It’s been another week of writing, this time about early twentieth-century psychologists’ ideas about only children. I’ve managed to draft the main bit, but now I have fiddly bits to add in - psychologists who were less vocal on the subject but said similar things, information about the psychologists, some sort of introduction - and I am starting to get a little fed up now. Not ‘argh I’ve hit the wall and can’t do any more’ fed up but ‘meh, suppose I’d better get this done, not like I have anything else to do anyway’ fed up.
It could just be that I prefer the ‘loads of broad stuff to knock out’ part to the ‘fiddly bits to add in’ part of writing. The former is easier, and you feel more like you’ve actually achieved something because you’re producing loads of words rather than just a few. The approach I took to this work involved looking through all my notes (I’ve read the works of several psychologists who had varying amounts to say about only children) and picked out the four psychologists whose work I thought was most substantial and/or important. I started with E. W. Bohannon, whose unscientific child study survey started off all the only-child bashing, then moved on to Cecil Willett Cunnington. I’m not sure what school of psychology he belonged to, but he had a lot to say about only children, and added explanations to Bohannon’s findings. Then I wrote about Mary Chadwick (somewhat Freudian but not afraid to criticise some of it) and Alfred Adler (daddy of individual psychology). The latter two especially talked about how being an only child was meant to have an impact on the adult they would grow up to be, which Bohannon didn’t really bother with. And it mostly comes down to spoiling, too much time spent with adults and not enough time spent with children.

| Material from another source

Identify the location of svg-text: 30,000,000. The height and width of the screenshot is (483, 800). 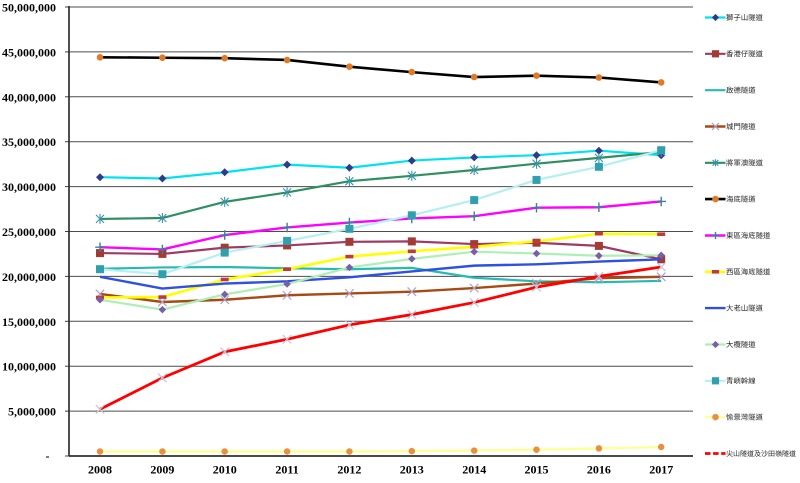
(29, 187).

It might just be that I’m tired. I did contemplate taking the day off writing and going to the BL today instead, but I didn’t really fancy that either. But I’d like to get this done in plenty of time so that my supervisor can have a look at it before I submit it for my board. The good news is we’ve decided that I don’t need to write the whole chapter - which would include 19th century perceptions of only children and the psychology experiments that actually made only children seem good - as by the looks of things I’m going to have 13,000 words without them and I don’t want to give the board members a ridiculous amount to read. I’ll link them to my blogs on those if they really want to know what goes in the gaps. I think I really would hit a wall if I had to write about those as well. Alternating between different PhD activities is definitely the way to go.

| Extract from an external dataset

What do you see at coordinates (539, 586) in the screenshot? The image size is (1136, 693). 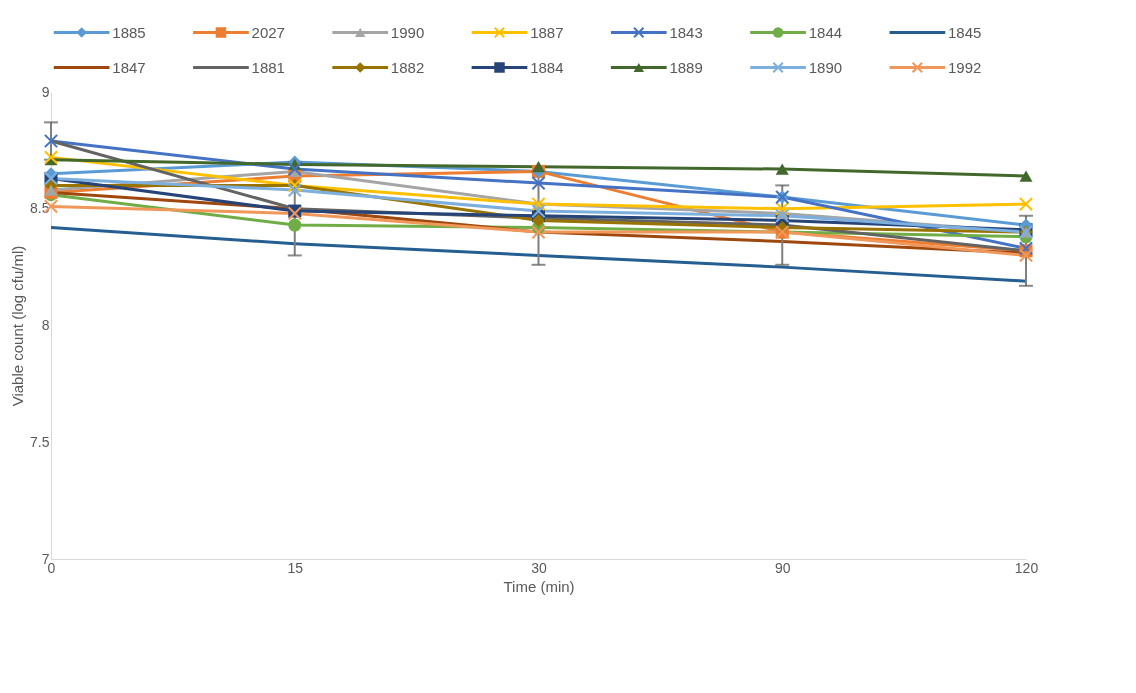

I think the part I’m least looking forward to is writing the introduction, though. It’s going to be quite hard to know what to put in, like whether I need a comprehensive history of the use of psychology in child guidance, the different schools and so on. Also, I’ve already got about 800 words later on that explain how psychology entered the public mindset, and I’m wary of accidentally repeating myself, or the effect moving some of that to the introduction might have. On the other hand, it might be nice if I do have to read a little more, because after a couple of weeks of writing, I am starting to miss the reading side.